Java Serialization of Data Types

We know earlier in "What is Serialization?", to write an object to a file, the object must be serialized. For this reason, the Student class was serialized in "Java Serialization Example" and then Student objects are written to a file. It is all okay, but if would like to write a string to a file or a Date object to a file or a Vector object to a file, then who will serialize them; they are all predefined classes bundled with Java API packages.

To overcome this difficulty, the Java designers already Serialized many classes and supplied to us so that the programmer can write them to a file or send across network. Let us see some class signatures of Java API classes.

  1. public final class java.lang.String implements java.io.Serializable, java.lang.Comparable, java.lang.CharSequence
  2. public class java.util.Date implements java.io.Serializable, java.lang.Cloneable, java.lang.Comparable
  3. public class java.util.Vector extends java.util.AbstractList implements java.util.List, java.util.RandomAccess, java.lang.Cloneable, java.io.Serializable

Let us write an application on serialization where Java API class objects(like String, Date, Integer etc.) and some primitive data types (like int, long etc.) are written to a file and then read back. Two programs exist.
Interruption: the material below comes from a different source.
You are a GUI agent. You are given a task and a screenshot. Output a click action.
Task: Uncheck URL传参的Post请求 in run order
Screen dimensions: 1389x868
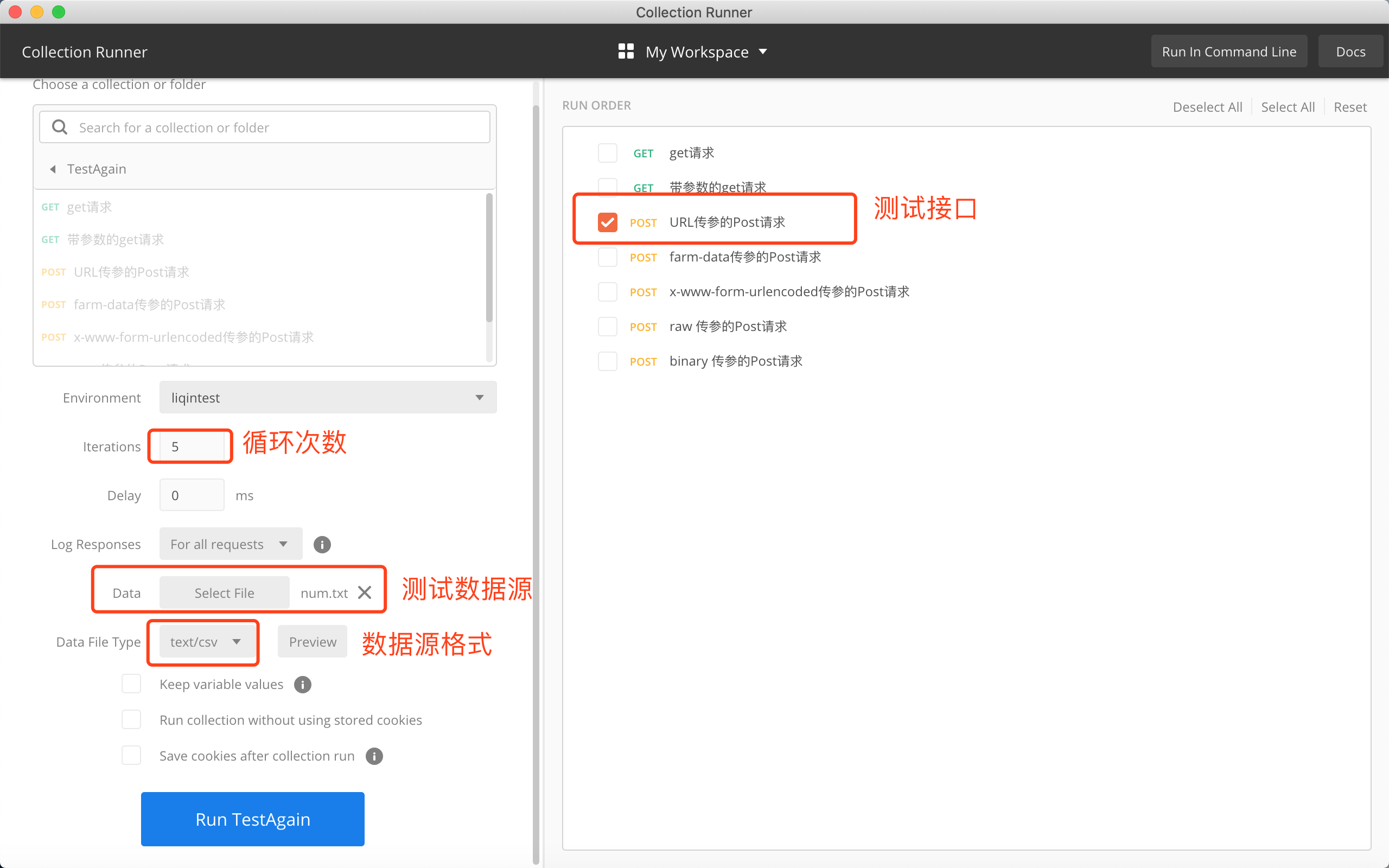point(607,221)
  1. UsingWriteMethods.java : Writes to a file the object like Vector, Date, String, Integer and data types like int, double, long etc.
  2. UsingReadMethods.java : Reads from the file, all the data written by UsingWriteMethods.java

1st Program File Name: UsingWriteMethods.java

import java.io.*;
import java.util.*;
public class UsingWriteMethods
{
  public static void main(String args[])
  {
    try
    {
      ObjectOutputStream oos = new ObjectOutputStream(new FileOutputStream("abc.txt"));

      String str1 = "Hello";

      oos.writeUTF(str1);
      oos.writeObject(new Integer(10));
      oos.writeObject(new Date());

      oos.writeInt(100);
      oos.writeDouble(20.5);
      oos.writeLong(200L);

      Vector vect1 = new Vector();
      vect1.addElement("Sir");
      vect1.addElement(500);
      oos.writeObject(vect1);

      oos.close();
    }
    catch(IOException e)
    {
      e.printStackTrace();
    }
  }
}

2nd Program File Name: UsingReadMethods.java

import java.io.*;
import java.util.*;
public class UsingReadMethods
{
  public static void main(String args[])
  {
    try
    {
      ObjectInputStream ois = new ObjectInputStream(new FileInputStream("abc.txt"));

      System.out.println(ois.readUTF());                // to read string
      System.out.println(ois.readObject());             // to read Integer object
      System.out.println(ois.readObject());             // to read Date object
      System.out.println(ois.readInt());                // to read int 
      System.out.println(ois.readDouble());             // to read double
      System.out.println(ois.readLong());               // to read long

      Vector vect2 = (Vector) ois.readObject();         // to read Vector object
      System.out.println(vect2.firstElement());
      System.out.println(vect2.lastElement());

      ois.close();
    }
    catch(ClassNotFoundException e)
    {
      e.getMessage();
    }
    catch(IOException e)
    {
      System.out.println(e);
    }
  }
}

The writing and reading methods of object streams are shown in Java API classes supporting Serialization.

Learn the variations of getMessage() & printStackTrace().

1 thought on “Java Serialization of Data Types”

  1. Hi Sir,

    In the above implicit serialization example,when youread the integer,vector objects using ois.readObject(),we have not specified the order.That is,the first readObject() myt retrieve the Integer object stored rather than the Date object.So how can we ensure the order?
    Or is the retrieval order should be same as storage?